社会の役に立つというのは、「お国のために奉公する」というフレーズを言い換えたものだ。大日本帝国は滅んだが自己犠牲精神だけはしぶとく生き延びた。皇国日本の臣民としてお国のためにその身を捧げるのか、戦後民主主義日本のビジネスパーソンとして社会に役立つ人材になるのか。違う言葉を使っていても、語られていることは同じだ。おまえはおまえ以外の誰かのために隷属して生きなければならない。
屑人間になるということは、自分自身のために生きるということだ。社会の役に立たないし、立派な人間にもならない。人のためには何もしない。誰のためでもなくまず自分自身の幸福を最優先にする。それが屑人間化計画のファーストステップだ。自分を大切にできないやつが他人に優しくなれるはずがない。

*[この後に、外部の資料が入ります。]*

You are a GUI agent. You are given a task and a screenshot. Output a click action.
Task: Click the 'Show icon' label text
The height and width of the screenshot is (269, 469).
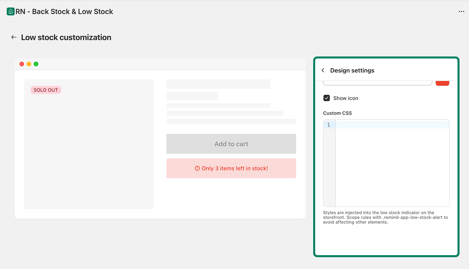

この価値観は戦前では非国民扱いされるだろうし、現代社会では屑人間の烙印を押されて生きることになる。おれが好きな第二次世界大戦時の生存テクニックは、「アウシュヴィッツではまじめに働くよりも、徹底的に仕事をさぼって殴られた方が体力の消耗が少ない」という話だ。看守に殴られないように必死に働いたやつから疲労で死んでいく。満員電車の乗車率が常時アウシュヴィッツ輸送列車を超えるとされる日本でも、間違った方向で頑張ったやつから死んでいく。